In many respects, when a client sues their dentist for malpractice, the action is much like any other personal injury claim. As with car accidents or premises liability claims, there is an allegation that the dentist breached a duty they owed to their client and injured them as a result. But there are also significant differences, and those differences are key to a successful defense.
The standard of care
Run-of-the-mill negligence cases usually turn on the ‘reasonable person’ standard. Would a reasonable person, under the circumstances, have acted similarly to the subject of the law suit? If they would, there is no negligence. Because it’s a standard based on the average person, most people can wrap their heads around it, including the person bringing the lawsuit.
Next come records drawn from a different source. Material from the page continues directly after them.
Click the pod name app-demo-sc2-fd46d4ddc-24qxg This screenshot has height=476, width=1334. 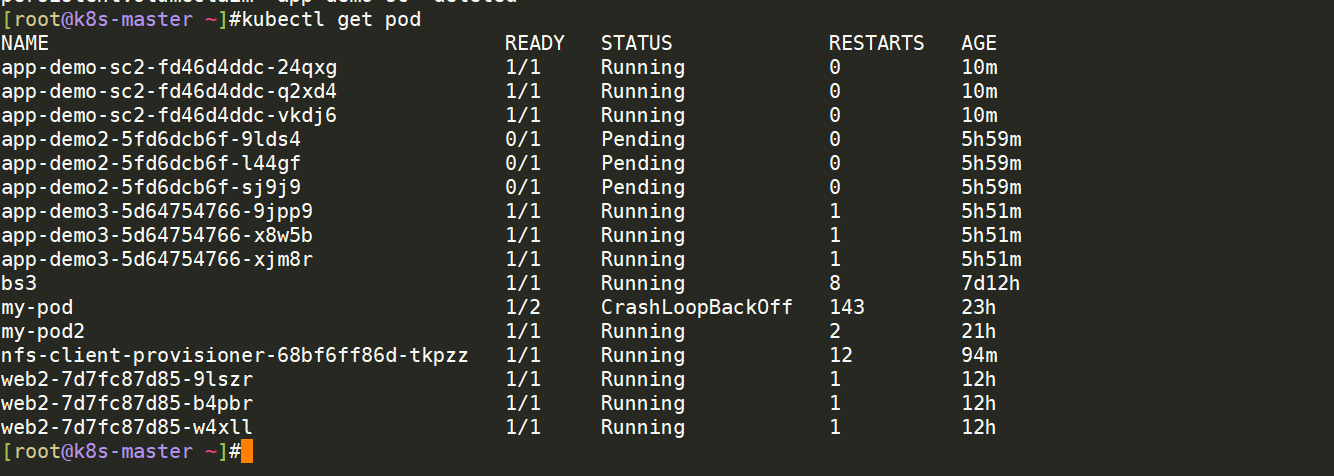point(169,68)
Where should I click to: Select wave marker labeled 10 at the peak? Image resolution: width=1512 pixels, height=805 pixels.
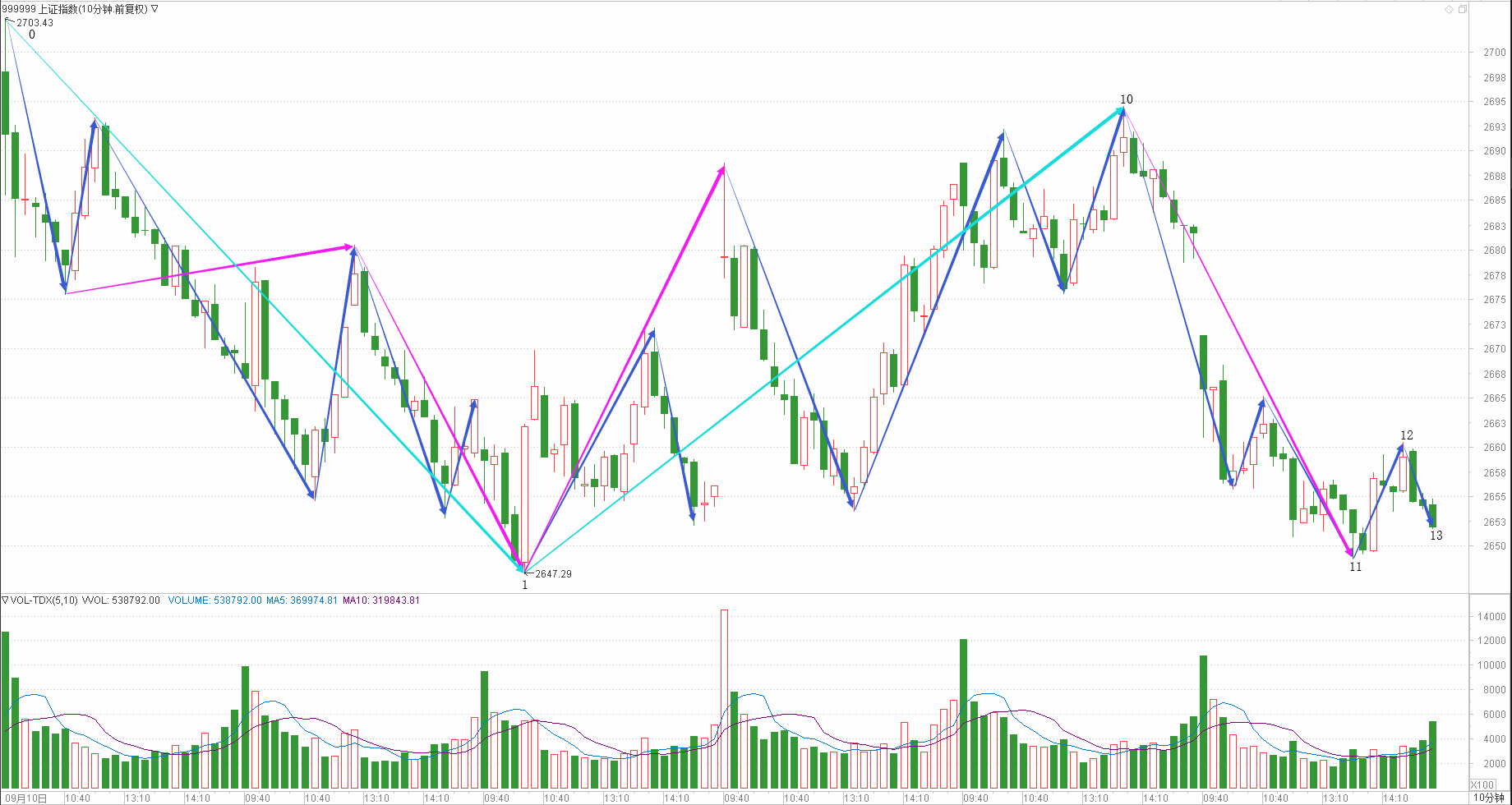coord(1126,99)
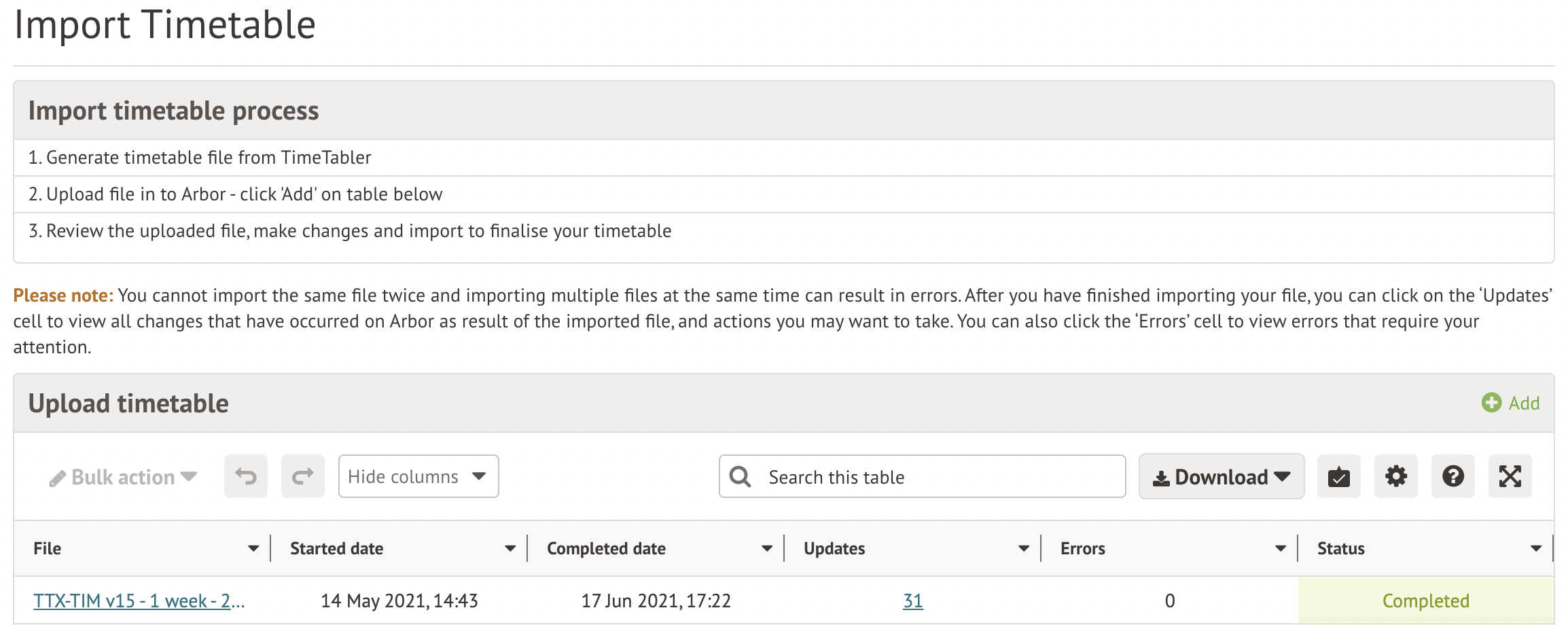The width and height of the screenshot is (1568, 625).
Task: Click the Completed status cell
Action: (x=1425, y=601)
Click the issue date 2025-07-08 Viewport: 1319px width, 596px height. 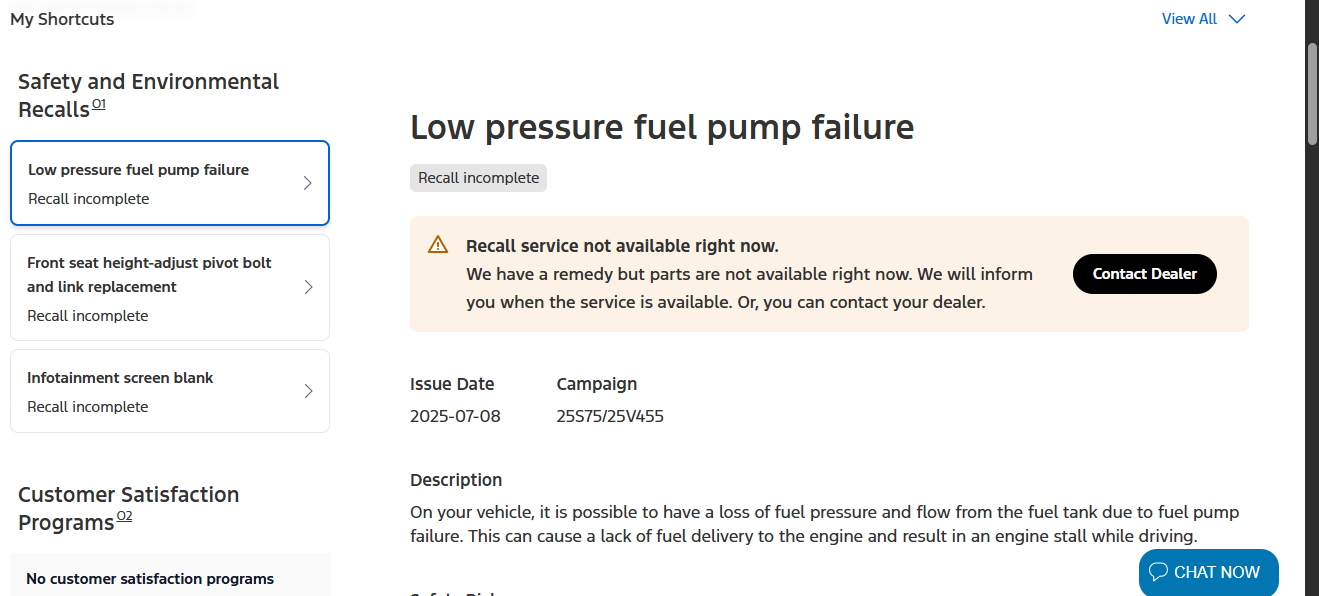tap(455, 416)
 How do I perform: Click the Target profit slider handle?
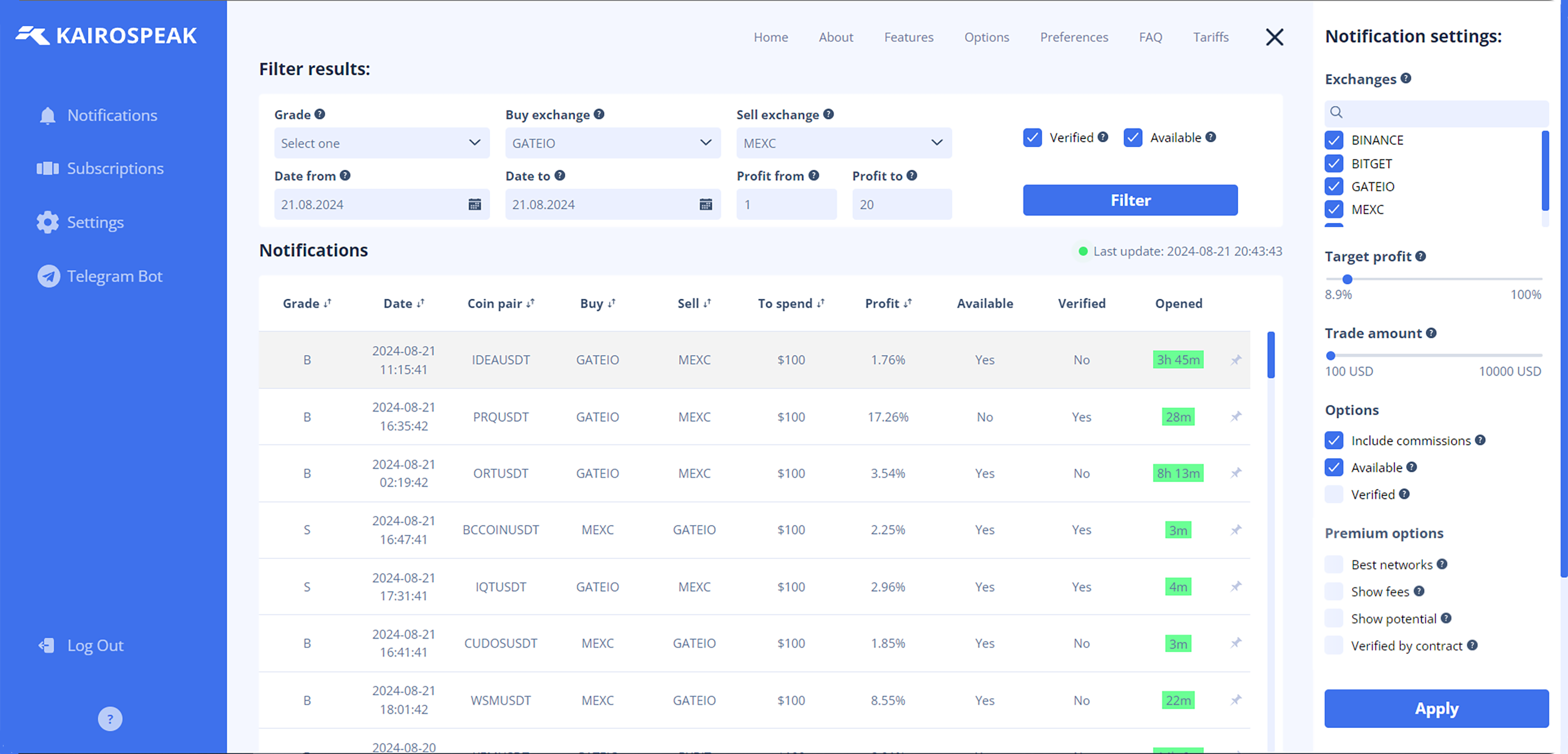pyautogui.click(x=1347, y=280)
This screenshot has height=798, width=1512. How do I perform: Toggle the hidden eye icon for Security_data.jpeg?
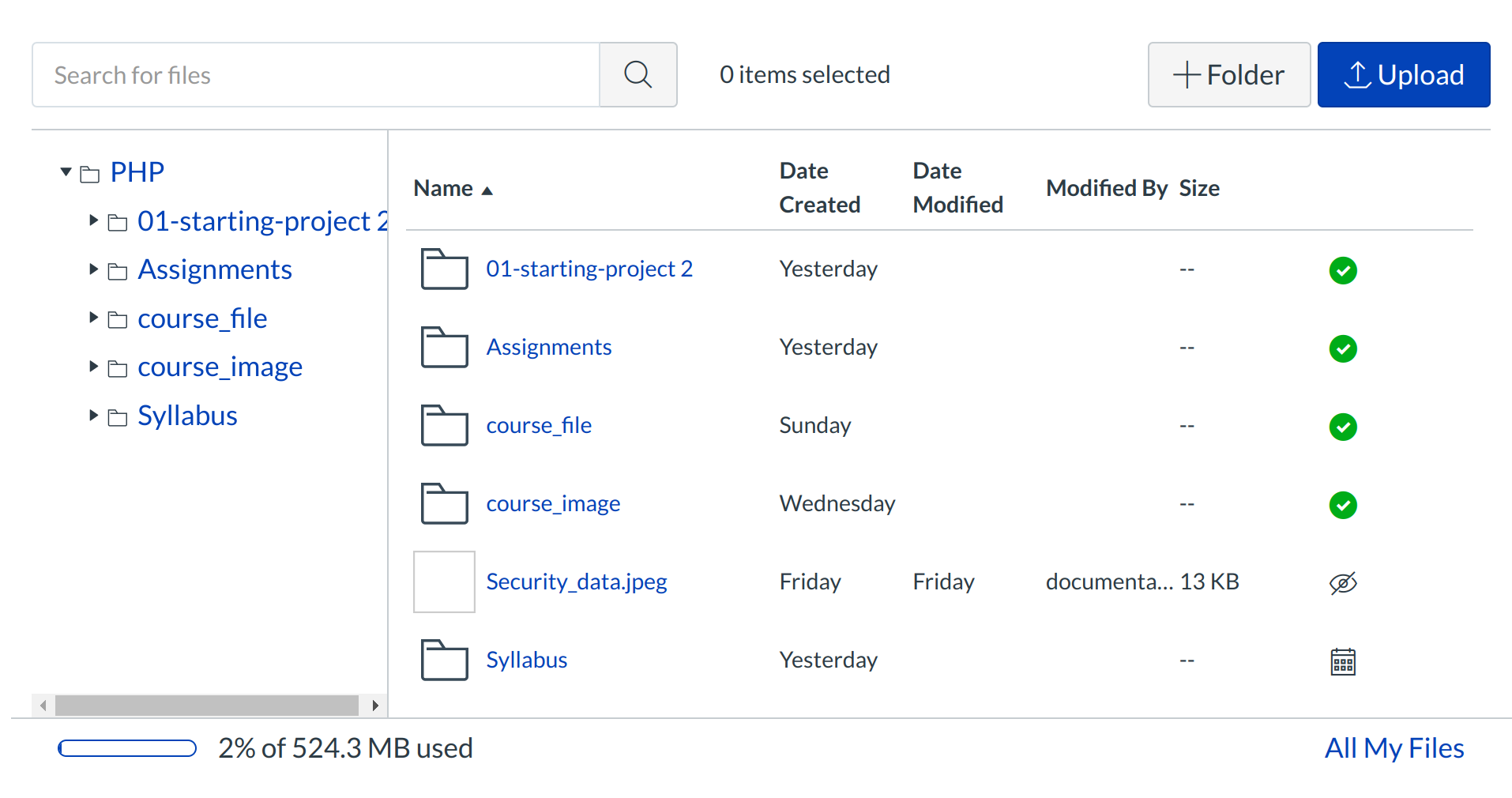tap(1342, 583)
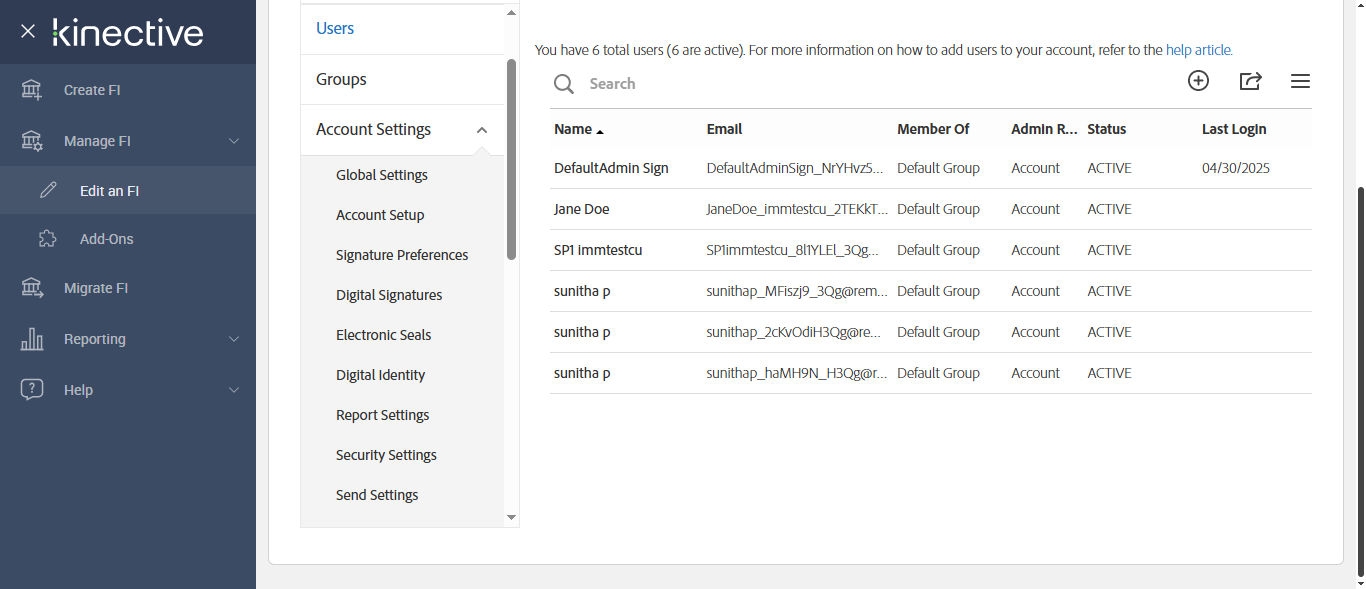Expand the Manage FI chevron

pos(234,141)
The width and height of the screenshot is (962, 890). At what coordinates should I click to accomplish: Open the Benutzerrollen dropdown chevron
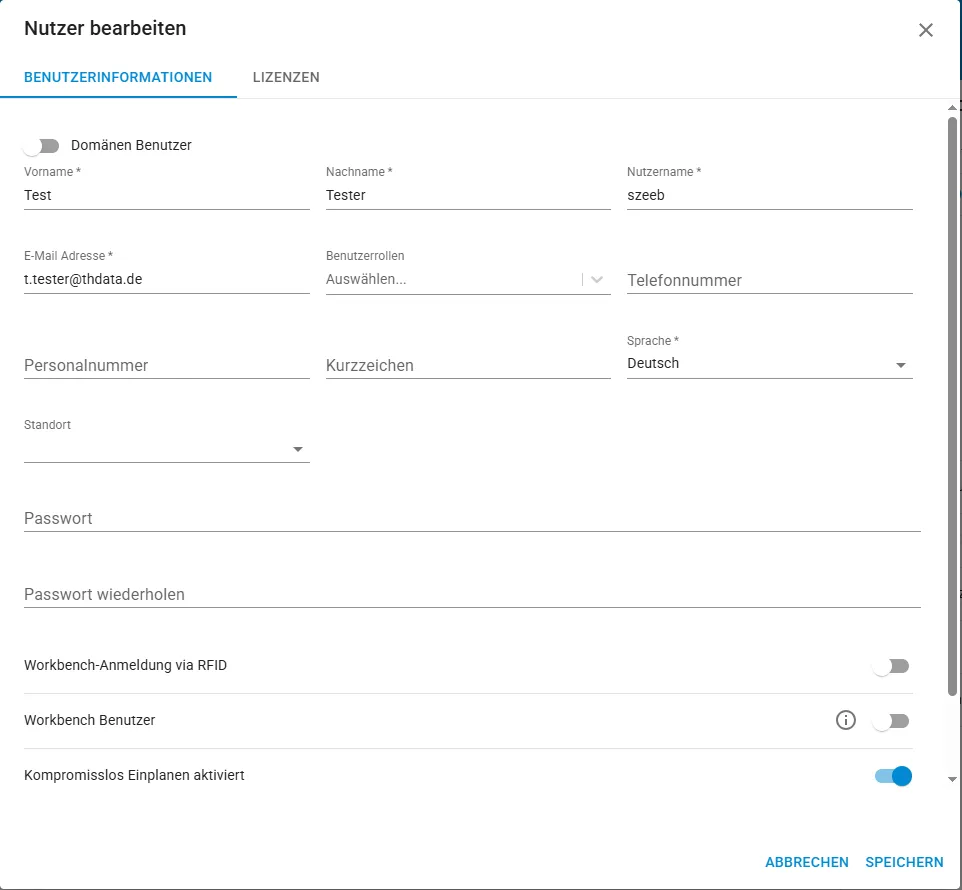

Dental malpractice, however, is much more specialized. Dentistry is a profession requiring significant amounts of education and training before it can be done competently. The reasonable person standard has no application here and the average person is unlikely to know the difference between dentistry performed well and that which is not.
The standard of care for dentists reflects the specialized nature of the profession. The sounding board for whether the standard of care has been met is the host of other professionals within their field. And the question asked is not whether the care provided was the best possible option for the client at hand, because the reality is that different dentists will often reach different conclusions to that question. This makes the standard of care much more nebulous.
New York law requires that a claim for dental malpractice be brought within two years and six months of the action which allegedly caused the client’s injury. It provides a clear demarcation for when an action must be filed. However, the law does not even attempt to parse out the specifics of what is, or is not, dental negligence. Nor does it try to predict what diagnosis, treatment or procedure will be appropriate in the myriad situations dentists will face. Instead, it allows the profession to speak for itself.